Il commercio al dettaglio di prodotti di cartoleria, di libri, di piante e fiori è consentito solamente negli ipermercati e supermercati già aperti; ancora vietata la vendita tramite distributori automatici, fatta eccezione per acqua potabile, latte, prodotti di monopolio, prodotti farmaceutici e parafarmaceutici. I punti vendita che resteranno aperti dovranno mettere a disposizione dei clienti guanti monouso e soluzioni idroalcoliche per la sanificazione delle mani.
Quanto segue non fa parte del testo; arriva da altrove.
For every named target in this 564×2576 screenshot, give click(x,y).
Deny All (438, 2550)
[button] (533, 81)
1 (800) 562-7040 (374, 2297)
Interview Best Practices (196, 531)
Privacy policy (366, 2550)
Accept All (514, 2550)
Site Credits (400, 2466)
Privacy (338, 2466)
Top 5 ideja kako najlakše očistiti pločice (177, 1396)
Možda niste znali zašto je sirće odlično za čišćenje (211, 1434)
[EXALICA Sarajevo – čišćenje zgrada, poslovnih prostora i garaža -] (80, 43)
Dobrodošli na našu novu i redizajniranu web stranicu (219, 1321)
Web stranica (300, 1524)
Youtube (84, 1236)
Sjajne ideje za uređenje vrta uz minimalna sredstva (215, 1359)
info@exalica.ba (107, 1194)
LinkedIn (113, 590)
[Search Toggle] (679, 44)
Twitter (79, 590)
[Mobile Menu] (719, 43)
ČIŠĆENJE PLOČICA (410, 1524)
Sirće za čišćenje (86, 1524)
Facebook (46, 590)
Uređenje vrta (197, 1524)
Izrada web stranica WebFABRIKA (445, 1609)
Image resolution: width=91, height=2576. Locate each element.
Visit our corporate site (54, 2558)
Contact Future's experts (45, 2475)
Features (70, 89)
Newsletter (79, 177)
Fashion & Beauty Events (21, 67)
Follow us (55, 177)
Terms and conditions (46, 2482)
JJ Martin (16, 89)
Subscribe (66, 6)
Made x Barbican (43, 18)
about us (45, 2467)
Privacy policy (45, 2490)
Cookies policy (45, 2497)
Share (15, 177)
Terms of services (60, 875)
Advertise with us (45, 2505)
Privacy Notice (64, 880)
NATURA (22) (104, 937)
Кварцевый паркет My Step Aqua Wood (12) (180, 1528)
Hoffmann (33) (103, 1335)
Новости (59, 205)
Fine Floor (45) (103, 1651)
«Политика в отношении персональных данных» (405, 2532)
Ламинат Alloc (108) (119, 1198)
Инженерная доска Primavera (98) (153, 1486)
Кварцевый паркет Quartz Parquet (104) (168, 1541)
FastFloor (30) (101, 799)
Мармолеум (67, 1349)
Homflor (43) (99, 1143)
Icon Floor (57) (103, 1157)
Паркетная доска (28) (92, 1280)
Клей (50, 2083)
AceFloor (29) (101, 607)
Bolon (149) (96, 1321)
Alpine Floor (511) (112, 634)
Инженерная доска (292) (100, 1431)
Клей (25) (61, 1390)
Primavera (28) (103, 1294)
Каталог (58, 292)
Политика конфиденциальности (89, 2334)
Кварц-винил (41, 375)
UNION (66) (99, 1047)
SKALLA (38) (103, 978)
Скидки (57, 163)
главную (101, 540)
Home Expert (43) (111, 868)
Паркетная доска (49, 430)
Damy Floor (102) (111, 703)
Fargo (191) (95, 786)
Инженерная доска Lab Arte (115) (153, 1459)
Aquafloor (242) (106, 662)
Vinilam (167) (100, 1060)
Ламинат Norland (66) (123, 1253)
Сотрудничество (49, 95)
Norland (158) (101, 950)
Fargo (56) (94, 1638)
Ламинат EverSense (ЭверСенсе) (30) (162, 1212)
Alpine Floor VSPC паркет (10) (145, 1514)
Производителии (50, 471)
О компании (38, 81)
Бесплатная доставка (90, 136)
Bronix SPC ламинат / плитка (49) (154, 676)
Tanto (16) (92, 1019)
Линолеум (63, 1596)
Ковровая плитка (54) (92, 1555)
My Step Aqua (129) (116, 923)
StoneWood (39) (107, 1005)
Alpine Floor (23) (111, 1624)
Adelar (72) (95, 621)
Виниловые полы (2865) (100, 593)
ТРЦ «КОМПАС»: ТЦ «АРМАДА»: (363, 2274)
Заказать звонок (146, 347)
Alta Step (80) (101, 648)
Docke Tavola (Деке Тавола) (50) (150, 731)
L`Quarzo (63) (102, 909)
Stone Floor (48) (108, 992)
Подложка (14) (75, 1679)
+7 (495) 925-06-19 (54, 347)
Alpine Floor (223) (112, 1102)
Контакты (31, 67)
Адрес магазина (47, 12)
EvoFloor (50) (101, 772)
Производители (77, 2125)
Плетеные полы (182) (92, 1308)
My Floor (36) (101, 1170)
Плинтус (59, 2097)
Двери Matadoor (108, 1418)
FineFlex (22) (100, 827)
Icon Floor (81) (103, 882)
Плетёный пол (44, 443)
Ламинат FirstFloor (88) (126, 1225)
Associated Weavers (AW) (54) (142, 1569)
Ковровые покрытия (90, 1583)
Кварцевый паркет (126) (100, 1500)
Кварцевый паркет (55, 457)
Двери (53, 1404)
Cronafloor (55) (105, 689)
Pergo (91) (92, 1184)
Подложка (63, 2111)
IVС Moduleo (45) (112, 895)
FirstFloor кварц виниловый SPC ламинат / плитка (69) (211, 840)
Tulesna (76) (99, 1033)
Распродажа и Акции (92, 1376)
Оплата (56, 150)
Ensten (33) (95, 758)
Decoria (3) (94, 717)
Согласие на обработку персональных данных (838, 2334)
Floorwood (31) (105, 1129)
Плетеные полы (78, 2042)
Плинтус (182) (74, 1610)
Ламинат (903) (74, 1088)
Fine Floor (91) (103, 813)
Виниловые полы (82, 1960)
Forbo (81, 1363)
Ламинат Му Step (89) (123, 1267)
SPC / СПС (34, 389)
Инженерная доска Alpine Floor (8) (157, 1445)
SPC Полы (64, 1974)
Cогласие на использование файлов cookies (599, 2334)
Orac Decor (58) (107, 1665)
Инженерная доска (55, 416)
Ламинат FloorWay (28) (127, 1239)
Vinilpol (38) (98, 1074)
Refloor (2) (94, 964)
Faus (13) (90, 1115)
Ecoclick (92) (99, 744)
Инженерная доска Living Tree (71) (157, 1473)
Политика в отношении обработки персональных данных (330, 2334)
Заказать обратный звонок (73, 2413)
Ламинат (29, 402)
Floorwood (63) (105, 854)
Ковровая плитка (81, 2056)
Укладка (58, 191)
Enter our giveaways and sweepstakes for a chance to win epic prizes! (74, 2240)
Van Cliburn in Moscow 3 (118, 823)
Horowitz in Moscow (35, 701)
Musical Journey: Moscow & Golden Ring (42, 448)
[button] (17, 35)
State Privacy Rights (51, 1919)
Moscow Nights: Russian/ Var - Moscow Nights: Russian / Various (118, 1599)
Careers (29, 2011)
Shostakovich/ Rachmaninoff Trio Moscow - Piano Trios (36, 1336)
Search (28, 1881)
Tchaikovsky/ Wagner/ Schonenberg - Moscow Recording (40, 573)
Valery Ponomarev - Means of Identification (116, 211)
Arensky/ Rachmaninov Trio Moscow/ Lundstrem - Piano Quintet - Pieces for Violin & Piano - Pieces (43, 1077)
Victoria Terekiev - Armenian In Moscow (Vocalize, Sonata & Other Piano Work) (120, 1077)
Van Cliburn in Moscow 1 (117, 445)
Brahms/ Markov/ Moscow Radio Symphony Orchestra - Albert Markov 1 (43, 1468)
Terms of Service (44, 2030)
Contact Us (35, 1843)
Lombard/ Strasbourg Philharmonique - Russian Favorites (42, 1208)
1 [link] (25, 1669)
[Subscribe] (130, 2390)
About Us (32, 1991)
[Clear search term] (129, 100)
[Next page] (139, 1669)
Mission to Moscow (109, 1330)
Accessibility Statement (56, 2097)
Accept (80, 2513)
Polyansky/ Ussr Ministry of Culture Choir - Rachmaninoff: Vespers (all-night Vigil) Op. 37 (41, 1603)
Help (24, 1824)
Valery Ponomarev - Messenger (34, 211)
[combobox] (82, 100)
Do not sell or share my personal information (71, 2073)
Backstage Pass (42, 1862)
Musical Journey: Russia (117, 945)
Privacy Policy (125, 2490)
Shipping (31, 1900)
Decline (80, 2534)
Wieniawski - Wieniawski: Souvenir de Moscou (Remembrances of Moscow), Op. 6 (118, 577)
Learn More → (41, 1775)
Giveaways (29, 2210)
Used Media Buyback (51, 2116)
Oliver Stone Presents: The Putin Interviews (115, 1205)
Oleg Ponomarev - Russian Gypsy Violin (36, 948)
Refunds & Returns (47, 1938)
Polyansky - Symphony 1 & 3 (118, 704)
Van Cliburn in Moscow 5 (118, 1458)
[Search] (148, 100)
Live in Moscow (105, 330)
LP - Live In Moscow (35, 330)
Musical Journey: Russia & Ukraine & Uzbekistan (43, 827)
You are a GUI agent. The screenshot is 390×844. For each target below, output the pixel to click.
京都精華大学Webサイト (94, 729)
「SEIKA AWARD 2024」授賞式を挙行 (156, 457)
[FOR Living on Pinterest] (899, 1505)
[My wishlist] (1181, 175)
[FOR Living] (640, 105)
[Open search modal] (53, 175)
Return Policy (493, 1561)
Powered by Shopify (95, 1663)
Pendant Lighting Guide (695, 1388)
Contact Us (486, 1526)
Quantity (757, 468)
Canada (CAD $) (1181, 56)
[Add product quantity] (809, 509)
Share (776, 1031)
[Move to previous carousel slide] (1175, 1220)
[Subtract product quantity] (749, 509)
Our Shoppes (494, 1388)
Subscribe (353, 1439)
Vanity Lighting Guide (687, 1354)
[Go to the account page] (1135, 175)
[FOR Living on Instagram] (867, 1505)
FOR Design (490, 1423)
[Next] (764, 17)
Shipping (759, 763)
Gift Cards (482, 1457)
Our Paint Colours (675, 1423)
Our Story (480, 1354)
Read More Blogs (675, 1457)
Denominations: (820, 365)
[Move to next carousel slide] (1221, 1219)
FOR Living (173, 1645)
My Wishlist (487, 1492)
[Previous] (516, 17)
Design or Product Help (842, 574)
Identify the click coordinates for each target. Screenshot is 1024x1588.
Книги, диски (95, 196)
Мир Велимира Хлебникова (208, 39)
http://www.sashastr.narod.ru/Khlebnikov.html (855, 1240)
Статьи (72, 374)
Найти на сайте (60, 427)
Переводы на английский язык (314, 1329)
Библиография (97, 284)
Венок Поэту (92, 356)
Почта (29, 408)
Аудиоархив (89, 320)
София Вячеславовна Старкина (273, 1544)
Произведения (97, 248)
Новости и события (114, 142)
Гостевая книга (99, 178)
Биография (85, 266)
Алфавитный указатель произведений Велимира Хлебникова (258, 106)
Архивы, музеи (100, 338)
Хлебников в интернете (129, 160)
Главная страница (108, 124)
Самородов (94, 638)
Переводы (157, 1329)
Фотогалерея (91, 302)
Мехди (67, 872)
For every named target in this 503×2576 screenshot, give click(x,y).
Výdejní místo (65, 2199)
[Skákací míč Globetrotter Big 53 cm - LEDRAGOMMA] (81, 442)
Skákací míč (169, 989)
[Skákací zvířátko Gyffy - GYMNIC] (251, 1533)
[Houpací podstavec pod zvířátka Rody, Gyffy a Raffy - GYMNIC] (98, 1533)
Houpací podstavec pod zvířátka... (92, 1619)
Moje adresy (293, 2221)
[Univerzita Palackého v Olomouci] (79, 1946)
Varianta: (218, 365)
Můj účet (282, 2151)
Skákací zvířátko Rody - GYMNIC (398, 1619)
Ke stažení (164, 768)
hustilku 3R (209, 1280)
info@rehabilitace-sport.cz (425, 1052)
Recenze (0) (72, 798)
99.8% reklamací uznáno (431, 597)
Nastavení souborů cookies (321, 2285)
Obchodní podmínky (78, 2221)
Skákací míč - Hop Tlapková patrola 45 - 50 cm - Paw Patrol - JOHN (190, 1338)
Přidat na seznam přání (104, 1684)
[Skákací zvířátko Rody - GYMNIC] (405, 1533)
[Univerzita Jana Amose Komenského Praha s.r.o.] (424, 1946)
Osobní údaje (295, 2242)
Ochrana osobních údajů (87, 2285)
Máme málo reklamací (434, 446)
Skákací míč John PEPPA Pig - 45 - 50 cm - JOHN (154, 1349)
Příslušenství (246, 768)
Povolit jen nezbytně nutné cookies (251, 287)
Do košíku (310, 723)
Confermato anche che per uscire di casa è necessario l’utilizzo di mascherine facciali o di qualunque indumento che possa coprire bocca e naso.

Piemonte, Cirio sceglie di non recepire il DPCM del 10 aprile

Ancora più rigorosa la strada che il Piemonte ha scelto di percorrere. Nessuna delle disposizioni contenute nel DPCM del 10 aprile verrà recepita. Ciò vuol dire che librerie, cartolerie e negozi di fiori resteranno chiusi fino al prossimo 4 maggio, mentre ipermercati e supermercati potranno continuare a vendere materiale scolastico.

Veneto, Zaia punta ad aperture anticipate e sperimentali

Diverso, invece, l’approccio del Presidente della giunta Veneta Luca Zaia. L’esponente della Lega, confortato da curve epidemiologiche in calo, esorta il Governo a concedere maggior spazio di movimento alle singole amministrazioni regionali. In particolare, il Presidente Zaia chiede che chi ha chiuso per primo abbia l’opportunità di riaprire per primo: le attività produttive e commerciali dei Vo’ Euganeo, dunque, dovrebbero avere una strada preferenziale verso la ripartenza, magari con una “fase due” anticipata rispetto ad altre realtà produttive.

Non solo: per Zaia vorrebbe che la riapertura delle attività avvenisse prima del 3 maggio. Il Veneto, nei piani del Presidente della giunta regionale, dovrebbe essere una sorta di “laboratorio nazionale” nel quale poter sperimentare delle aperture anticipate seguendo pratiche sanitarie precise e rigorose. “Chiedo al Governo – afferma il Presidente veneto – la possibilità di partire con un pacchetto di aziende virtuose, pronte a sperimentare una ripresa seria. Ci sono molte imprese di tutti i settori, dal metallurgico all’abbigliamento, disponibili a rilevare la temperatura ai dipendenti tre volte al giorno, a dotarli di mascherine e guanti, a far rispettare la distanza di sicurezza e l’igiene delle mani. Propongo a Palazzo Chigi di concedere alle Regioni l’opportunità di sperimentare una modalità sicura di riapertura”.